‘Apple-shaped’ body makes heart disease more likely
The genes associated with having an ‘apple-shaped’ body increase the risk of heart disease and type 2 diabetes, according to a new US study.
A study by researchers in Massachusetts has found that the pattern of genes that dictate a person’s body shape is linked to their relative risk of suffering from coronary heart disease, type 2 diabetes and other cardiovascular problems. Specifically, they found that people who carry weight around their abdomen, rather than their hips and thighs, are at increased risk.
The researchers used data from a previous study to identify the gene variants associated with waist-to-hip ratio. They then developed a genetic risk score and applied this to four studies from between 2007 and 2015 that mapped the DNA of over 300,000 people, and a study from the UK of over 100,000 people.
Weight around the abdomen
People who are ‘apple-shaped’ carry more weight around their vital organs than those whose body shape means they carry weight around their hips and thighs. In previous observational studies, a correlation has been found between having an ‘apple-shaped’ body and a higher risk of heart problems. However, up until now, it has not been clear whether body shape actually causes these issues.
This study set out to test the association between waist-to-hip ratio, adjusted for body mass index (BMI), and heart and other health problems.
The results of the research revealed that people who are genetically predisposed to store more fat around their abdomen are at a higher risk of type 2 diabetes and coronary heart disease. They have higher levels of fatty acids, bad cholesterol, blood glucose, insulin and blood pressure – which in turn also increase other cardiovascular risks.

▶ [EXTRACTED INFORMATION]
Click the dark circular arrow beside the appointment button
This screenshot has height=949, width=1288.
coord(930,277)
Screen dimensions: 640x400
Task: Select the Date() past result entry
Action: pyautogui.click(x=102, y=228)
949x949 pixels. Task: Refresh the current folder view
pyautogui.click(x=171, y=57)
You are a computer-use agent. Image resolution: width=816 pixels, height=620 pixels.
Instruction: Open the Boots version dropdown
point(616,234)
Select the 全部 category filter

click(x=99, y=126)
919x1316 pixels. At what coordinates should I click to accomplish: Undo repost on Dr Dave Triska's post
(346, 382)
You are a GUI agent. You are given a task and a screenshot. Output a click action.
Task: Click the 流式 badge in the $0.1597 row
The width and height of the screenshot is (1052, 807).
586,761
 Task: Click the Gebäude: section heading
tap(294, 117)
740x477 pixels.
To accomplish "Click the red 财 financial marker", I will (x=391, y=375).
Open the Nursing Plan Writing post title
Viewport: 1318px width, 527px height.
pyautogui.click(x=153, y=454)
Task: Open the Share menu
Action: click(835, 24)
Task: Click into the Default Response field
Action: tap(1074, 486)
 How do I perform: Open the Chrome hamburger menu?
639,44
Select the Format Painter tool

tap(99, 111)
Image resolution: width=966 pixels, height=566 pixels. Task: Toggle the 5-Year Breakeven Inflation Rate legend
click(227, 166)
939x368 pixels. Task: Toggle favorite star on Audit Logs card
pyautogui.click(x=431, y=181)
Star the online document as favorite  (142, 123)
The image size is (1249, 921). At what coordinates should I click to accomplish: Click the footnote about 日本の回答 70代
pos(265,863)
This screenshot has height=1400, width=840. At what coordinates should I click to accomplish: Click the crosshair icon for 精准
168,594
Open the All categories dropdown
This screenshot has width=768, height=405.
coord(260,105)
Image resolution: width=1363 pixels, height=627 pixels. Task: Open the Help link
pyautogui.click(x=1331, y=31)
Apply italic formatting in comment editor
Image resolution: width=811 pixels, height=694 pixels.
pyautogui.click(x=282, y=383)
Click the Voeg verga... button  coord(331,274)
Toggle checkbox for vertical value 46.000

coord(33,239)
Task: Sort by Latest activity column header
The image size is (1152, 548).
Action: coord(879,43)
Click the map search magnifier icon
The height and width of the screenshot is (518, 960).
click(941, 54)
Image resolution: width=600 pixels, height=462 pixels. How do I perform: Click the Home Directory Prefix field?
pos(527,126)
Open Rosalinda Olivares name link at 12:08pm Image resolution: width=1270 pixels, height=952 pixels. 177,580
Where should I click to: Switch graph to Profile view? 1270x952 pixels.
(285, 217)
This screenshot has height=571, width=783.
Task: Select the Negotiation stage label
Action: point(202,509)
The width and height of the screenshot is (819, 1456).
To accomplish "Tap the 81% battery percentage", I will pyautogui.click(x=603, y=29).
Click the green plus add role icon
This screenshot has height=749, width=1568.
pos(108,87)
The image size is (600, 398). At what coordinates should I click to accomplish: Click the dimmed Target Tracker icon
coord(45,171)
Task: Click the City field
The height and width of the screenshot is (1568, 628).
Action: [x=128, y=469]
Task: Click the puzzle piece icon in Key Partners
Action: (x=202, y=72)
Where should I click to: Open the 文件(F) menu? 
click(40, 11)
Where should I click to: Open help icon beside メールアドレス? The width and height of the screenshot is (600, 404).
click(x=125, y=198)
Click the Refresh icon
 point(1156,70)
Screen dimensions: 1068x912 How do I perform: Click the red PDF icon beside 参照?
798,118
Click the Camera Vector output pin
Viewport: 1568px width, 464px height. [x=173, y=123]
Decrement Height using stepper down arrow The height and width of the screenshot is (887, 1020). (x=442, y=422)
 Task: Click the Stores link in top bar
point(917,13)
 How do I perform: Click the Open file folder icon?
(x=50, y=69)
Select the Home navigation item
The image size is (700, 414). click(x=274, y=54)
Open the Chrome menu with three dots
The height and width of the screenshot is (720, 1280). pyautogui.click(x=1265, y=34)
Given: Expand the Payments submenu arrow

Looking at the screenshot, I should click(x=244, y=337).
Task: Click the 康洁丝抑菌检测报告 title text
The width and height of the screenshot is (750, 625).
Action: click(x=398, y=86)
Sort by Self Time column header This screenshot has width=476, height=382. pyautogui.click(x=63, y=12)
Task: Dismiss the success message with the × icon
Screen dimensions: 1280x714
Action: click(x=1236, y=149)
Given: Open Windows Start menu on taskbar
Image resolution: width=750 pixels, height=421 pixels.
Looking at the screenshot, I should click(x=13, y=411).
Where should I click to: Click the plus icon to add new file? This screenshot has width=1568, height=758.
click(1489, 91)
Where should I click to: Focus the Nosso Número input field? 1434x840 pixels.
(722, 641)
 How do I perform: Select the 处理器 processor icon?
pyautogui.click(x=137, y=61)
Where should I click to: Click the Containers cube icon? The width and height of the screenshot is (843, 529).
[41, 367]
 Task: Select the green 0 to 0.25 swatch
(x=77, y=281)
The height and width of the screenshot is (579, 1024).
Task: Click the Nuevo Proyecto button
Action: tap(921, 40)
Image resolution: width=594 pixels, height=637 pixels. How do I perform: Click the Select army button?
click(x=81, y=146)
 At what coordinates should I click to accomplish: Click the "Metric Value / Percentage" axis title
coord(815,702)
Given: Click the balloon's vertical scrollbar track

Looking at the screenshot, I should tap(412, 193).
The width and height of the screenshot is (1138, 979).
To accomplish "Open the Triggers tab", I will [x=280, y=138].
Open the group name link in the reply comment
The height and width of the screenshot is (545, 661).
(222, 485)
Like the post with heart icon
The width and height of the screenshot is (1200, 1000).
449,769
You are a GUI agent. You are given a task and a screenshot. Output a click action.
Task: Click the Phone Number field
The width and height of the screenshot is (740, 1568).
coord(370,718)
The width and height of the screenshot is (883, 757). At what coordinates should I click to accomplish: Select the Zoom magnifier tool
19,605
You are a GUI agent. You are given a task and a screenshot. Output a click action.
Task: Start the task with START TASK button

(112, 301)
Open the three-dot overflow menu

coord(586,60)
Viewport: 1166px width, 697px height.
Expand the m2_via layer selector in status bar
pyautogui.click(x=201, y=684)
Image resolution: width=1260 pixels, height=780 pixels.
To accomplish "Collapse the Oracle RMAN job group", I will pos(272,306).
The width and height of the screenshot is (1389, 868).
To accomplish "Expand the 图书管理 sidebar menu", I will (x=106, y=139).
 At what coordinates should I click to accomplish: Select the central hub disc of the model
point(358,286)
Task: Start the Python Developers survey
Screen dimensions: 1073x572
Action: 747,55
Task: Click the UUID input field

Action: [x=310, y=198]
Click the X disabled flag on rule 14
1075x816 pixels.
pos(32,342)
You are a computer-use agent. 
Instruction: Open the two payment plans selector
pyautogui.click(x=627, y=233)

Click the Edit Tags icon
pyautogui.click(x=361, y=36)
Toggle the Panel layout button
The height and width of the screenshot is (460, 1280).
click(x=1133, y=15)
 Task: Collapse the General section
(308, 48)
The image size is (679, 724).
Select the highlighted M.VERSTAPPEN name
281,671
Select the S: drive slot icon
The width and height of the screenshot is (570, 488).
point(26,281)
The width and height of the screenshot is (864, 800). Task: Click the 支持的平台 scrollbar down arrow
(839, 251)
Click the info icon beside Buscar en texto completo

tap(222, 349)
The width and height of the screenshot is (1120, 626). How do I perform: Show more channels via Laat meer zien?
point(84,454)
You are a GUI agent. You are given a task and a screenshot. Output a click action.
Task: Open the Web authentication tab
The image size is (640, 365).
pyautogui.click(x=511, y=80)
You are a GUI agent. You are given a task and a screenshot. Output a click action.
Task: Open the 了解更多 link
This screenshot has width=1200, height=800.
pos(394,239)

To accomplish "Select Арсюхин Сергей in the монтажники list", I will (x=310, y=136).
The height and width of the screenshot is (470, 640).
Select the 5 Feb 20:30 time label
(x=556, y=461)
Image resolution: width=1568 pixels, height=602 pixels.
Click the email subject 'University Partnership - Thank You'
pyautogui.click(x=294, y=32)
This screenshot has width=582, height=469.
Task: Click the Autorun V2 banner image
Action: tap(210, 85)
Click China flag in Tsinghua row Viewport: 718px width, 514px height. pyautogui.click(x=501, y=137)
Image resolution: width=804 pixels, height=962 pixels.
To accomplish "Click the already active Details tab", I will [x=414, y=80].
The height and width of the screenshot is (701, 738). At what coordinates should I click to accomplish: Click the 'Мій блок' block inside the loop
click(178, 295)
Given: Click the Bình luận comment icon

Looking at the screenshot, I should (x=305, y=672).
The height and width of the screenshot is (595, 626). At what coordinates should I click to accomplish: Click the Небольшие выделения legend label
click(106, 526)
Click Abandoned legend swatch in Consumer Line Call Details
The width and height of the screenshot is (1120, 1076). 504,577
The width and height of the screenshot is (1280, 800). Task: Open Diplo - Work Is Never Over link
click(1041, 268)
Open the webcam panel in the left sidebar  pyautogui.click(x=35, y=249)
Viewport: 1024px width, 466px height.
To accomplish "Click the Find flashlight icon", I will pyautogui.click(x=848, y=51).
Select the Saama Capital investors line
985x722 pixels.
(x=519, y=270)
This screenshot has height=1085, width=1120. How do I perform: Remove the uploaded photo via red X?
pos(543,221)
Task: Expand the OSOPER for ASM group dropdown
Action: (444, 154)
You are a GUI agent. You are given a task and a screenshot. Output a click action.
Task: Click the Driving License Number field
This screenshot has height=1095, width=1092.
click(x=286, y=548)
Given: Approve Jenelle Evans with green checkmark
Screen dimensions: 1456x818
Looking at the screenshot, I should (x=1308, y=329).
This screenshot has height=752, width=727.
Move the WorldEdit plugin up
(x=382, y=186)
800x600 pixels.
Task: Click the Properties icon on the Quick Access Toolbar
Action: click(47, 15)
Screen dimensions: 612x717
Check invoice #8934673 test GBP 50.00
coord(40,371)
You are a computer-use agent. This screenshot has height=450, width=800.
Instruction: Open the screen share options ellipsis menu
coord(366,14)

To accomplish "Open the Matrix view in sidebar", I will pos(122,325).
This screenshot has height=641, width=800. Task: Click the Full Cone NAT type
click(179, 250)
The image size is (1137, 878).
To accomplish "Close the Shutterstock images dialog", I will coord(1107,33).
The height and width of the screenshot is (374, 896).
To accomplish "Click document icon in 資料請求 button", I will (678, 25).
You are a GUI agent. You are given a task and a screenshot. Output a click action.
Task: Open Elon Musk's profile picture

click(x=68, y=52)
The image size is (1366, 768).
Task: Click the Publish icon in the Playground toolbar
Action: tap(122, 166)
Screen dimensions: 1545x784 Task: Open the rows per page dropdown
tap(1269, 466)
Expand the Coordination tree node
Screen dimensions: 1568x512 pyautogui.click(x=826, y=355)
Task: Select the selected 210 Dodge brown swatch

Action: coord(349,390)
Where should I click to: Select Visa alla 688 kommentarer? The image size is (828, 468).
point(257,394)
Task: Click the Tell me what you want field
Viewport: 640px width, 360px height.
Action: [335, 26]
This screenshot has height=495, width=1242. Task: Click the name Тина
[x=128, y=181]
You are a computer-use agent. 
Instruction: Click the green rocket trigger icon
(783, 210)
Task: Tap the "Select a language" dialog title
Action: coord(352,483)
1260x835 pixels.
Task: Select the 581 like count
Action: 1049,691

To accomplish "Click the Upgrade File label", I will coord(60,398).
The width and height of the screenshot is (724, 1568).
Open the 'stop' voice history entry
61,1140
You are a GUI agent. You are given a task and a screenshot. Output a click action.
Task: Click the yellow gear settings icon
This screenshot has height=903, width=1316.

▶ [SET OF TASKS]
(a) In the article on body shape and heart disease, how many people were in the UK study?
(b) According to the article on body shape and heart disease, which levels are higher in people genetically predisposed to store more fat around their abdomen? List every one.
(c) Continue the article on body shape and heart disease from its last sentence.
The records are separate material, unrelated to the article.

▶ [ANSWERS TO THE PROBLEMS]
(a) Over 100,000 people.

(b)
- Fatty acids
- Bad cholesterol
- Blood glucose
- Insulin
- Blood pressure

(c)
No association was found between body type genetic risk and lifestyle factors, such as diet, exercise and smoking. This indicates that having an ‘apple-shaped’ body alone is a risk factor for heart disease and type 2 diabetes, regardless of other factors.
Lead researcher on the study, Connor Emdin, said: “The lack of association between the body type genetic risk score and confounding factors such as diet and smoking provides strong evidence that abdominal adiposity itself contributes to causing type 2 diabetes and heart disease.”
The researchers hope that their findings could enable drugs to be developed that reduce body fat distribution.
Emdin said: “Not only do these results allow us to use body shape as a marker for increased cardiometabolic risk, they also suggest that developing drugs that modify fat distribution may help prevent these diseases. Future research also could identify individual genes that could be targeted to improve body fat distribution to reduce these risks.”
The results of the study were published in the Journal of the American Medical Association.